The Lake Effect
The elevation of the surrounding mountains and the cooling effects of Clear Lake create a natural and perpetual “wind machine” in Lake County vineyards. Afternoon winds off the Lake cool the grapes during the heat of the day. During the summer months, daily temperature swings as much as 50 degrees are not uncommon. This intense cooling effect produces winegrapes with good acidity, improved tannic structure, darker color, and more concentrated fruit character. Wines made with this fruit is characterized by purity of fruit, high natural acidity, and restrained alcohol with phenolic ripeness.
Dig Deeper: Winds Create the Lake Effect
Lake County’s inland location and protection by mountain ranges result in local meteorological effects playing a more important role in creating Lake County’s micro-climates and account for the differences between various areas than in other coastal regions. Winds develop as the result of temperature differentials. Temperature gradients due to differences in elevation generate mountain-valley winds and water –land temperature differentials generate lake-land winds in accordance with the principles described below. Lake County is affected by Clear Lake as well as the surrounding mountains with winds that are driven by temperature contrasts. The phenomenon that water warms more slowly than adjacent land during the day and also holds its heat longer at night is the driving force that creates land-water winds.
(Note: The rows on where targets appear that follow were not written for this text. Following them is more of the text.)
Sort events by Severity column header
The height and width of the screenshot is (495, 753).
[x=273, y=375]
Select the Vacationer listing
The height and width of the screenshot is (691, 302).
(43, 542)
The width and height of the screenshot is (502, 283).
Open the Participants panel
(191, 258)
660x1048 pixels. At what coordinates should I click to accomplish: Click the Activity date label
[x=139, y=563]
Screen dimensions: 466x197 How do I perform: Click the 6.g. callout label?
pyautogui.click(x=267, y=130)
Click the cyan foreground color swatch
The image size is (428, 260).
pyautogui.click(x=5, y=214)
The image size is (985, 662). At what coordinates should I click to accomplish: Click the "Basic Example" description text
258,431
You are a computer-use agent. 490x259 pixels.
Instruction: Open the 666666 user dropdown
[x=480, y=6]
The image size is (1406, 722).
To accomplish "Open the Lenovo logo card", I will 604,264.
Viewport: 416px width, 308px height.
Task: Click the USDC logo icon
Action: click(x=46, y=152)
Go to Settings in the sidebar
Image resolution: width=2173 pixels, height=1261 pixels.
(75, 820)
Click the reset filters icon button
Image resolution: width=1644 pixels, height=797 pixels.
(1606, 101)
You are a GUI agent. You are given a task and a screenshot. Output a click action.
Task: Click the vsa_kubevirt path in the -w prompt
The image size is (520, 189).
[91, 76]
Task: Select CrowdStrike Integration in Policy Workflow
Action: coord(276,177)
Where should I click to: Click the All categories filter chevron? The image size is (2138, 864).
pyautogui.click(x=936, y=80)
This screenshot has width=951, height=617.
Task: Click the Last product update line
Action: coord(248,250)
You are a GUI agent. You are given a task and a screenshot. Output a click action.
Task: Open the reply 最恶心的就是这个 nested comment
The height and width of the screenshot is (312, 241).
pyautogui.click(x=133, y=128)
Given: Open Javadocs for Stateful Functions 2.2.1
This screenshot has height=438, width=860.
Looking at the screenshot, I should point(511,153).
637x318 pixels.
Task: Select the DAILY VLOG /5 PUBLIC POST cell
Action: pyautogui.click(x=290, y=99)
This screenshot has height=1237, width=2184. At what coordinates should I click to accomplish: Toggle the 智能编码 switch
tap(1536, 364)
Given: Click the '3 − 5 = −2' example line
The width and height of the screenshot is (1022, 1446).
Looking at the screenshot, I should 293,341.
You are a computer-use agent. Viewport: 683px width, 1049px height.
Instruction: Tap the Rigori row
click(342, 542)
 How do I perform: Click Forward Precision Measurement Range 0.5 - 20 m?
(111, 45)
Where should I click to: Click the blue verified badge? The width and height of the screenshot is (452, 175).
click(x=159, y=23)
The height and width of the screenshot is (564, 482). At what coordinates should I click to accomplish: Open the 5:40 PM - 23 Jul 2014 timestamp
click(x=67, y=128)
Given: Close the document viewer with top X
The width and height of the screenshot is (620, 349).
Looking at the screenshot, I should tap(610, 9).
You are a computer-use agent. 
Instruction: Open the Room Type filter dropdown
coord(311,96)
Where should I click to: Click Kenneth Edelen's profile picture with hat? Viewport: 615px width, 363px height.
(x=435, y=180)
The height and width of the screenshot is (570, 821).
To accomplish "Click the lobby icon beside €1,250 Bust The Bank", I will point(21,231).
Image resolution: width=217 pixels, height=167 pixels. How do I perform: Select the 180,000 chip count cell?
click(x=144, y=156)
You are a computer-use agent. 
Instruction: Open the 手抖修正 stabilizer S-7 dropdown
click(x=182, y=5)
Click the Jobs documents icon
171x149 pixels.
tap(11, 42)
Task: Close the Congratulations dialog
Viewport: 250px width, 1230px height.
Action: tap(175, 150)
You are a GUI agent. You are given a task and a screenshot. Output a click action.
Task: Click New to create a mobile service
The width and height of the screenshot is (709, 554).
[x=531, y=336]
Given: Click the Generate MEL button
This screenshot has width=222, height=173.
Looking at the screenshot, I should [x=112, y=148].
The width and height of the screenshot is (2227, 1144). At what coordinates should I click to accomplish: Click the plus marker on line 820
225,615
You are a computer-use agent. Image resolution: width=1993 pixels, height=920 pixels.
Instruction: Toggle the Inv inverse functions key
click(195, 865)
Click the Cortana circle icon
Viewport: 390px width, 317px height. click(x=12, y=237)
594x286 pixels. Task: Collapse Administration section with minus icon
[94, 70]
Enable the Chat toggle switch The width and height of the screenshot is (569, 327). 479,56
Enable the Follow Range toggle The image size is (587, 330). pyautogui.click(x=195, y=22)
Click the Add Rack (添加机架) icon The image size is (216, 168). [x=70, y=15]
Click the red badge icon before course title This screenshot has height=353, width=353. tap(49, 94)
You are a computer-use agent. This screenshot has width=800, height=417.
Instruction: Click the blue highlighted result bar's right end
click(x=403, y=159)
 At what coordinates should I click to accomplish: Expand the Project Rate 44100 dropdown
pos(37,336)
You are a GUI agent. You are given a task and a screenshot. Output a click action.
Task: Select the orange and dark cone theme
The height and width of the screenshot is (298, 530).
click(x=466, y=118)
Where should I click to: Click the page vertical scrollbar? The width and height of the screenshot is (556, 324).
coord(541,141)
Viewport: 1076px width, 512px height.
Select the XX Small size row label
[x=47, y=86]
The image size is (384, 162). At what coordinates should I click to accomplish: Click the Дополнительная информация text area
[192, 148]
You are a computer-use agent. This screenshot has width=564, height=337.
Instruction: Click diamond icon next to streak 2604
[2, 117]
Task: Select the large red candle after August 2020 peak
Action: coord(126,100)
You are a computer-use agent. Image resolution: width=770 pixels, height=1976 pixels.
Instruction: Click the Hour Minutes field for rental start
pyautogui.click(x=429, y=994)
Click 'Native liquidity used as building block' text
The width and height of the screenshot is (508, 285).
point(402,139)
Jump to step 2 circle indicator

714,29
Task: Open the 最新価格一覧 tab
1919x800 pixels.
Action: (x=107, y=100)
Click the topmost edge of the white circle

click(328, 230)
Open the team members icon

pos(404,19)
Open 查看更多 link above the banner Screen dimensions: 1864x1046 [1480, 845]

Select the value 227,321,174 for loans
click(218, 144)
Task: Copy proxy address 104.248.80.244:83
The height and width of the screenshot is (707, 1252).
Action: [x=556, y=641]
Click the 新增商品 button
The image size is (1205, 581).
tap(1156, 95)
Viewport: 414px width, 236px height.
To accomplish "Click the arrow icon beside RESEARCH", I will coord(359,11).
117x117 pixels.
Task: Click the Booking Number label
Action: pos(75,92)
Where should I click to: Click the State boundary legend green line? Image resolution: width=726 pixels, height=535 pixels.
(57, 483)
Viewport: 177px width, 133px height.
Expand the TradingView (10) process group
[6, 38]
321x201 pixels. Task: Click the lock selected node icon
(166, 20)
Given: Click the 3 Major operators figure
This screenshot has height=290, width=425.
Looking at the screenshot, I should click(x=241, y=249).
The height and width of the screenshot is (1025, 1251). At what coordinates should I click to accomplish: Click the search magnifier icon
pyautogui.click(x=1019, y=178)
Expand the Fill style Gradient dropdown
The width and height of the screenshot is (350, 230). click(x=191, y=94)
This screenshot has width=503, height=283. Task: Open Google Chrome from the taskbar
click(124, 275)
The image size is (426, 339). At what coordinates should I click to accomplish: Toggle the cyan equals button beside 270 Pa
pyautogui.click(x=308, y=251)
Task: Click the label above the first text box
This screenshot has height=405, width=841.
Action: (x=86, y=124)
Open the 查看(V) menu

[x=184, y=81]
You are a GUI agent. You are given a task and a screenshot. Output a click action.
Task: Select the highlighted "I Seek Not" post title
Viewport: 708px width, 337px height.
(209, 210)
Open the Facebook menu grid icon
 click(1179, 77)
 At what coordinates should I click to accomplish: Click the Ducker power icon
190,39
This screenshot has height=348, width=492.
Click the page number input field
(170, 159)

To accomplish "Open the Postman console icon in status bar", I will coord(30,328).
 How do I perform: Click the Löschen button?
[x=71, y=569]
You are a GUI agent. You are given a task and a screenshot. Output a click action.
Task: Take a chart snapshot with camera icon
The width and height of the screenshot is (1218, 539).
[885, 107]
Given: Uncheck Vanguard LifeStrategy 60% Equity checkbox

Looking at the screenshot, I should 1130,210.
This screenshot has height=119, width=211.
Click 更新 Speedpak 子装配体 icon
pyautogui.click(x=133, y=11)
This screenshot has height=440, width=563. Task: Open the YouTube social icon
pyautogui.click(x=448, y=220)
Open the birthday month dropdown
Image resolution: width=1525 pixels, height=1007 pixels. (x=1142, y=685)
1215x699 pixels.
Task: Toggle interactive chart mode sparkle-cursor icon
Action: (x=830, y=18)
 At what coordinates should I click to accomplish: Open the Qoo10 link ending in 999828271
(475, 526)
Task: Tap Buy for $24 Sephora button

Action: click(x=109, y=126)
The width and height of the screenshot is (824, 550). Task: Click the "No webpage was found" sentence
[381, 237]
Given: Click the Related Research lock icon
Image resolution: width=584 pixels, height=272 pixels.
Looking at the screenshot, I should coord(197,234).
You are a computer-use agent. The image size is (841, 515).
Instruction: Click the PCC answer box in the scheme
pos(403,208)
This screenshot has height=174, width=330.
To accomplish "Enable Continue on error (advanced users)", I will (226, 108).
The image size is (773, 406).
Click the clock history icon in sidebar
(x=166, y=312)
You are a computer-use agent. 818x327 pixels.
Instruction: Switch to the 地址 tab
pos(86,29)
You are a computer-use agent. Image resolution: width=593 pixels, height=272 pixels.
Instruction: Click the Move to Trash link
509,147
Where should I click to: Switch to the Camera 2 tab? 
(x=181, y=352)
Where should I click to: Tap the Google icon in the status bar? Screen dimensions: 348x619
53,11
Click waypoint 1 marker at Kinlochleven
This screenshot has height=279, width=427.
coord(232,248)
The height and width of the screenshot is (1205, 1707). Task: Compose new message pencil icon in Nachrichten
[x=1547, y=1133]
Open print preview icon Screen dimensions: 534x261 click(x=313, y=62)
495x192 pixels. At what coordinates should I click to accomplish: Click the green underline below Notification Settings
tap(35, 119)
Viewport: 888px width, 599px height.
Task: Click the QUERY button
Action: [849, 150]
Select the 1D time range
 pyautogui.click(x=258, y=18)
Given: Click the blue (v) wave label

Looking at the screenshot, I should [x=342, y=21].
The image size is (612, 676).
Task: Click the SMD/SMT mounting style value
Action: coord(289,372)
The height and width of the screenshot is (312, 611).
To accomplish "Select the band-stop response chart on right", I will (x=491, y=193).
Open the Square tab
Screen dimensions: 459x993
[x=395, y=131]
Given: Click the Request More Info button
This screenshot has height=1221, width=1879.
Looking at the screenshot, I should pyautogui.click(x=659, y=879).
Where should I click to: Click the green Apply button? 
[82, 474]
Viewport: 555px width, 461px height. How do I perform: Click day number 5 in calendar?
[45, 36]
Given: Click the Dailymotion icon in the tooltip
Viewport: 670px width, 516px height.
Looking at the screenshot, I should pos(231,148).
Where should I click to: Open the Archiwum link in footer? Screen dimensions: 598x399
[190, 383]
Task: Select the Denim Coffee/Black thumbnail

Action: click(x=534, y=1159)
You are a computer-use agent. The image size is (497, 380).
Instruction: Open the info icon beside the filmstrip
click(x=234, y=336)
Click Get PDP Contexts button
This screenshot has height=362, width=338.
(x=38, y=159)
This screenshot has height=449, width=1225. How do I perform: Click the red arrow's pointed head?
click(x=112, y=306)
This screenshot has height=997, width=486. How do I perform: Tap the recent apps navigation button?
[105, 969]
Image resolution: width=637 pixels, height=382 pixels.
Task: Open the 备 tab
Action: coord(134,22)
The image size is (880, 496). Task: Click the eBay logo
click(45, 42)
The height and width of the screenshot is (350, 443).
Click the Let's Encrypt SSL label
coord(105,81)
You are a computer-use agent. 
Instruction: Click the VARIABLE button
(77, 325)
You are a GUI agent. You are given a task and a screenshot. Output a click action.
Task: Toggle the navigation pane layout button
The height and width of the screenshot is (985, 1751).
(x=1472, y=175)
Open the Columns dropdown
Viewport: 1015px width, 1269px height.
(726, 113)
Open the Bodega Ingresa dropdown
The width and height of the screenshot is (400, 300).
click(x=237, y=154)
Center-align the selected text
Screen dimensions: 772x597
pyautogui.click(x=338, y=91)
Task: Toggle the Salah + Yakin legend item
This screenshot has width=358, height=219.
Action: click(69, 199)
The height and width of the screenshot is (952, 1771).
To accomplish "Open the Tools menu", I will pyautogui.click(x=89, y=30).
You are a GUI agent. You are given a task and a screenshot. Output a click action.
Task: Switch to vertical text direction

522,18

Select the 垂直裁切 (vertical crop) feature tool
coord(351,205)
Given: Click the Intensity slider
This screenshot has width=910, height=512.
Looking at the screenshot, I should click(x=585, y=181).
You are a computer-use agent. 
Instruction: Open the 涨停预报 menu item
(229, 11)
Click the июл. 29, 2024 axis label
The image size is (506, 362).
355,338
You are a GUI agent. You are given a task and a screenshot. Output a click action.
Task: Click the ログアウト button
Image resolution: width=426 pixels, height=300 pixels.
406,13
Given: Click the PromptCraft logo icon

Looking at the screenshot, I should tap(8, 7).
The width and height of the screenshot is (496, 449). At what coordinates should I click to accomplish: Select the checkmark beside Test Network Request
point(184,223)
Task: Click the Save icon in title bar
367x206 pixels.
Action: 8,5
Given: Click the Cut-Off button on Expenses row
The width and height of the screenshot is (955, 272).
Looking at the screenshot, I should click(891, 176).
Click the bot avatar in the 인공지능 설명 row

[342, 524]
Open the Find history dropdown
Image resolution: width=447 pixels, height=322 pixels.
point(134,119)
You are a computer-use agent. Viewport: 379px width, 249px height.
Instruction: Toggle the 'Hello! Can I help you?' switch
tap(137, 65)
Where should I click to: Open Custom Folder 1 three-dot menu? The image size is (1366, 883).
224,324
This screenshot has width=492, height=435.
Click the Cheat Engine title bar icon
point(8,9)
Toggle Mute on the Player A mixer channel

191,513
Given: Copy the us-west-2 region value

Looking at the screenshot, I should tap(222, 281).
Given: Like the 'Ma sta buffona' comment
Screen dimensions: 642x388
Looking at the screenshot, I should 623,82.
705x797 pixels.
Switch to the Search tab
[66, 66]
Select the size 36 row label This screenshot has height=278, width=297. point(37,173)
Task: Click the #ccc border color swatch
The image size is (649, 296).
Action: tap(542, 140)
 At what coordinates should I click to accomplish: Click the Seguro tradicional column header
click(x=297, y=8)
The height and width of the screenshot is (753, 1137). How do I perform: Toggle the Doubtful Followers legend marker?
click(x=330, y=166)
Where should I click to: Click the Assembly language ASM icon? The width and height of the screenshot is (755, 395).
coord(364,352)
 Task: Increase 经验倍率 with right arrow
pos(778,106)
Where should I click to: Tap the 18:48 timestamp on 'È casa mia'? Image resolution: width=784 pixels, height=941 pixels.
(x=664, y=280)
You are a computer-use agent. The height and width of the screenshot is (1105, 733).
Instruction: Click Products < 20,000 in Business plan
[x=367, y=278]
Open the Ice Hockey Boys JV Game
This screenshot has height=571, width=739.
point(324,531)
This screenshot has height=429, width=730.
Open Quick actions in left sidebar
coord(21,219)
At night, air passing over Clear Lake is warmed, becomes less dense and rises, while air over the relatively cool land on the shores becomes denser and sinks. This causes nocturnal katabolic winds to develop towards the lake. During the day the land becomes warmer than the lake, reversing the process and causing the winds to blow inland. The on-shore (anabatic) daytime winds are weaker than the off shore nocturnal winds. In many locations mountain valley breezes and land water breezes result in incomplete circulation. Warmer air that is displaced by the cooler breeze rises, disperses broadly, and mixes with lower air slowly, so that little of the displaced air is re-circulated in the breeze. In the Clear Lake basin, however, because both processes occur in a relatively small and confined space, these winds are a kind of perpetual motion machine.